Dynamical Resistance Day

Dbar-approachability, entropy density and B-free shifts
18 de Dezembro | 12:10 | Dominik Kwietniak (Jagiellonian Univ. in Krakow, Poland)

Title: Dbar-approachability, entropy density and B-free shifts (video)

We study which properties of shift spaces (shifts) are closed with respect to Hausdorff metric dbar (H-dbar) limits. In particular, we study shifts, which are H-dbar limits of their Markov approximations. We call these shifts dbar-approachable. We provide a topological
characterisation of chain mixing dbar-approachable shifts analogous to Friedman-Ornstein's characterisation of Bernoulli processes.
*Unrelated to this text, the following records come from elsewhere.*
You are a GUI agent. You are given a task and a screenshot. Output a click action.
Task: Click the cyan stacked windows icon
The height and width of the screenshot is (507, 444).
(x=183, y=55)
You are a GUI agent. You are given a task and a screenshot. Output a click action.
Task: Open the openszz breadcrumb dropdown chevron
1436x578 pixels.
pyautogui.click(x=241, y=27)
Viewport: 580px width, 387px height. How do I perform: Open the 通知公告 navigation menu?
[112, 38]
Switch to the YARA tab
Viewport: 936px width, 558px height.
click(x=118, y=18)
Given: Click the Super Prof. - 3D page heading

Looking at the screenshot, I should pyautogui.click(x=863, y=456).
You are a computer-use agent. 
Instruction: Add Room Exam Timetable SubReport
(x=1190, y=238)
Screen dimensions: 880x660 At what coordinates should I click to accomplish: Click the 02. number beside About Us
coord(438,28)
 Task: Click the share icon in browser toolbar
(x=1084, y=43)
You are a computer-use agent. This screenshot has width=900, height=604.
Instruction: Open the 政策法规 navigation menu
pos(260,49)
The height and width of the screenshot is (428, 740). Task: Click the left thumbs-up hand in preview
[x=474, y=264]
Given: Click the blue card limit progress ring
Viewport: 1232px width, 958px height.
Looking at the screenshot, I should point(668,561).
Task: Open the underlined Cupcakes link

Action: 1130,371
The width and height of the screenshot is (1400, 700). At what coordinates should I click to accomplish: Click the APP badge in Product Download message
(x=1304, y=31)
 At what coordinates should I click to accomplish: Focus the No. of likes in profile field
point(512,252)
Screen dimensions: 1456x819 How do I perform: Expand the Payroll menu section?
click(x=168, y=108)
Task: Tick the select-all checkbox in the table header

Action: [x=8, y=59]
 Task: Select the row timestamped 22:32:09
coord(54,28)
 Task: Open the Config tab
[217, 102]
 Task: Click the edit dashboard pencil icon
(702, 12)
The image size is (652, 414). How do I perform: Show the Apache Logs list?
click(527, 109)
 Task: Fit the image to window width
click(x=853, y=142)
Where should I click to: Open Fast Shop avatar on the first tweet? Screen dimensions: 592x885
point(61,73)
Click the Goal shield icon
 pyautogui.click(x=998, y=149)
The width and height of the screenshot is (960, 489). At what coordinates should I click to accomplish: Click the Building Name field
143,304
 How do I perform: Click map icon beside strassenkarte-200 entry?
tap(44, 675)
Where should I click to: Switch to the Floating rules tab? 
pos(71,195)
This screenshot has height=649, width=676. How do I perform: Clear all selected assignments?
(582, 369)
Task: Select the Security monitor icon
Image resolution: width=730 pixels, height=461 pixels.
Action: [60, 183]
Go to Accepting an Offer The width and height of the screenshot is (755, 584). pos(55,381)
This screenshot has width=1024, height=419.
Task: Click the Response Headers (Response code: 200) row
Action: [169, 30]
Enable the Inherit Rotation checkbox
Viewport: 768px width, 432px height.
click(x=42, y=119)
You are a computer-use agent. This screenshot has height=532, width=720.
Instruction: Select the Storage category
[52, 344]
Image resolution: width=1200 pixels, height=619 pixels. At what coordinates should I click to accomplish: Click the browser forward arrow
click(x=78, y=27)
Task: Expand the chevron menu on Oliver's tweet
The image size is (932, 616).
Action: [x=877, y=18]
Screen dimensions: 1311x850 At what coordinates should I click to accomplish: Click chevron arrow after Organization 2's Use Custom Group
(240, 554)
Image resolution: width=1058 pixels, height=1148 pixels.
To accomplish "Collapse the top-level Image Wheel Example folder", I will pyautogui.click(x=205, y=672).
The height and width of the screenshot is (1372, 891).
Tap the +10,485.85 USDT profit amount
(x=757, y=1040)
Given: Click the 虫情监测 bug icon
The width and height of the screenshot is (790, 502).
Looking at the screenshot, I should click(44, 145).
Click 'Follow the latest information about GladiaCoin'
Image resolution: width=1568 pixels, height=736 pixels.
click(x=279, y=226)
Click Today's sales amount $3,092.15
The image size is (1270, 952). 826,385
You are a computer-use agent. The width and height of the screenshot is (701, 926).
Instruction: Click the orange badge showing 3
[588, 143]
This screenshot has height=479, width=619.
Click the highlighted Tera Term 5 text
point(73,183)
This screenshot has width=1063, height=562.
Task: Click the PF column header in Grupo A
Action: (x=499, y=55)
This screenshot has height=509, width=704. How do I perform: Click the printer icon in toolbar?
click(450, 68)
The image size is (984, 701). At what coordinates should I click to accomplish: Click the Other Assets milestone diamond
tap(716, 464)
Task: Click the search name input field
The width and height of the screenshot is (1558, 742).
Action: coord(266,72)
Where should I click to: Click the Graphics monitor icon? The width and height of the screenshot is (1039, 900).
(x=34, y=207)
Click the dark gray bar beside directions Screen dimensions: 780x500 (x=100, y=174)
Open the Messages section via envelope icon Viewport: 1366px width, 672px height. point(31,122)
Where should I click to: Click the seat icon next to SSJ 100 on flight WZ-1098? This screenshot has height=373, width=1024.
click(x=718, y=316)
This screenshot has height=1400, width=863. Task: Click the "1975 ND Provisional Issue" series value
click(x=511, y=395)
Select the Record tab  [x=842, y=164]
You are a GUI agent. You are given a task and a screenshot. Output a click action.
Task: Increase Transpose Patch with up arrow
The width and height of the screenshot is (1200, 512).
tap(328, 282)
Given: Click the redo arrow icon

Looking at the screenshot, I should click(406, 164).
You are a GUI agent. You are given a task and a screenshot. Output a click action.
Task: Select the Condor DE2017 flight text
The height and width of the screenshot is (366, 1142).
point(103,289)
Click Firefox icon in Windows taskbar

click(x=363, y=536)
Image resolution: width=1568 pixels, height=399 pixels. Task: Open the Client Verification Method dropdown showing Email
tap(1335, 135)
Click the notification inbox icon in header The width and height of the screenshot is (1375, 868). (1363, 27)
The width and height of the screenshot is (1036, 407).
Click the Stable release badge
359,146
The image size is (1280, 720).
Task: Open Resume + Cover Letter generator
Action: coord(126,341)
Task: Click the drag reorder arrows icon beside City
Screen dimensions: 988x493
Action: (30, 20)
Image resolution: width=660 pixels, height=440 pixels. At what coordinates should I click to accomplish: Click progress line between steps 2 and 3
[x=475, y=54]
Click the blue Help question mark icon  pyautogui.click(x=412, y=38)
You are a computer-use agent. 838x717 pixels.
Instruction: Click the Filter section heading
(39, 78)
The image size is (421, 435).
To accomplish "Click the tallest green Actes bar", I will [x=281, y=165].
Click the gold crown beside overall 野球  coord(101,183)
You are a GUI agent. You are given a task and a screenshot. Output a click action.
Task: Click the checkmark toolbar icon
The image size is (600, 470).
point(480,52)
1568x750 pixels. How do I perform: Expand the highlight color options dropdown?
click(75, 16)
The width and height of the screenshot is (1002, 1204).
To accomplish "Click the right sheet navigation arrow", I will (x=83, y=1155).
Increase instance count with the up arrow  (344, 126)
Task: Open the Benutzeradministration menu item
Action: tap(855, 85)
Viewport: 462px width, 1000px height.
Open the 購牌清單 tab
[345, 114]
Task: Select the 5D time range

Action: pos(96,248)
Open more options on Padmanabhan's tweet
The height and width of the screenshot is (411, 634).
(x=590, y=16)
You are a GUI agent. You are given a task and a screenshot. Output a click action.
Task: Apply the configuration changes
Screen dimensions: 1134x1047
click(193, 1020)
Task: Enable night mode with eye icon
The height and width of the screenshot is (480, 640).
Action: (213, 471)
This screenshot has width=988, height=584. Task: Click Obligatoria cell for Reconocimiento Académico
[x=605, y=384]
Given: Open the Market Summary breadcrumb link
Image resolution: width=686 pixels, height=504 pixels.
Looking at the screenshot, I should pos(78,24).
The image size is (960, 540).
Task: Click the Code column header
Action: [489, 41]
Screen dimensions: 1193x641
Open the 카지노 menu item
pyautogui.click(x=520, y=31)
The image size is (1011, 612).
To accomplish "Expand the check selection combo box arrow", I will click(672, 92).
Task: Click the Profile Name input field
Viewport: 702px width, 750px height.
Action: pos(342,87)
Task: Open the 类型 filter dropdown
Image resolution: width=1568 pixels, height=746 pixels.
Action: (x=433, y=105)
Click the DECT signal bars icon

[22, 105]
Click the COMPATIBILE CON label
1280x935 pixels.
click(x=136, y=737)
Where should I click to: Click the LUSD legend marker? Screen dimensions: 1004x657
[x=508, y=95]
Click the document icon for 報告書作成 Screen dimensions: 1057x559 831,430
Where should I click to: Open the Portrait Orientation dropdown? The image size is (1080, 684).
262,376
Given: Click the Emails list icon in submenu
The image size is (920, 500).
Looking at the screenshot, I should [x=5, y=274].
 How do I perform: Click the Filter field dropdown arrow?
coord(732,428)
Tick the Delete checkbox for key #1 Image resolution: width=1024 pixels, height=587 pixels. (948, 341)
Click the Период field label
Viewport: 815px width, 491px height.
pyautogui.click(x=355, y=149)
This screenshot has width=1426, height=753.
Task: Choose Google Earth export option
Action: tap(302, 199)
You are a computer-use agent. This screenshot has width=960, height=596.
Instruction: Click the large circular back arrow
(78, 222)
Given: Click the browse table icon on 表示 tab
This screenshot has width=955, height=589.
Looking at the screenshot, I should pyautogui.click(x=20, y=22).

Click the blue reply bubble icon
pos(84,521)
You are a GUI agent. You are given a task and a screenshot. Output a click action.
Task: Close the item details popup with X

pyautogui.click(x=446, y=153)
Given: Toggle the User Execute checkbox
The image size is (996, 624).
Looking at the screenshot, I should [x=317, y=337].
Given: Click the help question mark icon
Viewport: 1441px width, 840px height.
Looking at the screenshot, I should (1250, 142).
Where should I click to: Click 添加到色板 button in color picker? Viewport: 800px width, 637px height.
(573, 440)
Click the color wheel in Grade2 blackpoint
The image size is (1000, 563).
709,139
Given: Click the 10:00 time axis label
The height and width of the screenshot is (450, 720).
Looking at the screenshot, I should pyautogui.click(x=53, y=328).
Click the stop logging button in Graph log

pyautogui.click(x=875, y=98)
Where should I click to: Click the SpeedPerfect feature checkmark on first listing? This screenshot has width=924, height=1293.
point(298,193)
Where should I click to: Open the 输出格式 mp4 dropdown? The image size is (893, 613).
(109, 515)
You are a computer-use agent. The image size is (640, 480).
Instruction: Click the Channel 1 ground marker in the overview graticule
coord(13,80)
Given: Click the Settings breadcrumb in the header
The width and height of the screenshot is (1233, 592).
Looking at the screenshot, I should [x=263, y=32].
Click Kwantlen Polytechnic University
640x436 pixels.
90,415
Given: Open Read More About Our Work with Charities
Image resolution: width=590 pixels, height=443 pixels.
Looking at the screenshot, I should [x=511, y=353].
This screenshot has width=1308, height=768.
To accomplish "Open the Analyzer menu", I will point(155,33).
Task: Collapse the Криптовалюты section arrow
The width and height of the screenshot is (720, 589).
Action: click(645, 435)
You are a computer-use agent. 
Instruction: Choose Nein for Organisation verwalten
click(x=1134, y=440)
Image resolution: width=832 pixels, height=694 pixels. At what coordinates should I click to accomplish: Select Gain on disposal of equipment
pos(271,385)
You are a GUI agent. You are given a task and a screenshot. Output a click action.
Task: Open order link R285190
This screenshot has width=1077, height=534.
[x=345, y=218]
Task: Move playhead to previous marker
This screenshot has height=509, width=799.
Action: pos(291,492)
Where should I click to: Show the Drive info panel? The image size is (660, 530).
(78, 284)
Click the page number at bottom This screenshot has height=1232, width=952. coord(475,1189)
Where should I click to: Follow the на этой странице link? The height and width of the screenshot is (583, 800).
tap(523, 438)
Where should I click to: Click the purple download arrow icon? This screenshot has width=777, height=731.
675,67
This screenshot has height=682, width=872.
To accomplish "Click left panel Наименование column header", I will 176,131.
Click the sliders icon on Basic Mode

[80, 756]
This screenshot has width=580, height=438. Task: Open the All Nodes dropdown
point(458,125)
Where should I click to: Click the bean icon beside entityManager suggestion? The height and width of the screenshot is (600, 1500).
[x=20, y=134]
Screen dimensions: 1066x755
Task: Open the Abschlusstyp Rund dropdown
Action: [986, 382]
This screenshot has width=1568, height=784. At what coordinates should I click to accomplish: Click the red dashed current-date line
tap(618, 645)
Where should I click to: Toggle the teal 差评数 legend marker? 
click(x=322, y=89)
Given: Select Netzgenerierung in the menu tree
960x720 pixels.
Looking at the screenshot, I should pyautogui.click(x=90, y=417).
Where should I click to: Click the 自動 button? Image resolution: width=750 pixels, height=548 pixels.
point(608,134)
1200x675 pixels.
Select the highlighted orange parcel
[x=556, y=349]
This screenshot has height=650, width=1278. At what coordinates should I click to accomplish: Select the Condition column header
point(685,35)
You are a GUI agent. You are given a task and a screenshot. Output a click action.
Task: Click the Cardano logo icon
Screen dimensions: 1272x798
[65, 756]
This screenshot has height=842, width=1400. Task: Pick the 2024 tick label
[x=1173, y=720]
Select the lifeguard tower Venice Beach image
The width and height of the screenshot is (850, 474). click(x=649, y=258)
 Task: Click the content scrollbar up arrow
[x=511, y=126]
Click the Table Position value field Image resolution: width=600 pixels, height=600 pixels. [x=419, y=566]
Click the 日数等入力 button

We prove that many specification properties imply dbar-approachability. It follows that mixing shifts of finite type, mixing sofic shifts, beta-shifts are dbar-approachable . We construct minimal and proximal examples of mixing dbar-approachable shifts. We also show that dbar-approachability and chain-mixing imply dbar-stability, a property recently introduced by Tim Austin. This allows us to provide examples of minimal or proximal dbar-stable shift spaces, answering a question posed by Austin. Finally, we show that the set of shifts with entropy-dense ergodic measures is H-dbar closed. Note that entropy-density of ergodic measures is known to hold for shifts with the specification property but our technique yields entropy-density for examples which are far from having any specification. Finally, we apply our technique to a class of shifts including many interesting B-free shifts. These shift spaces are not dbar-approachable, but they
are easily seen to be approximated by naturally defined sequences of transitive sofic shifts, and this implies entropy-density.

This is a joint work with Jakub Konieczny and Michal Kupsa.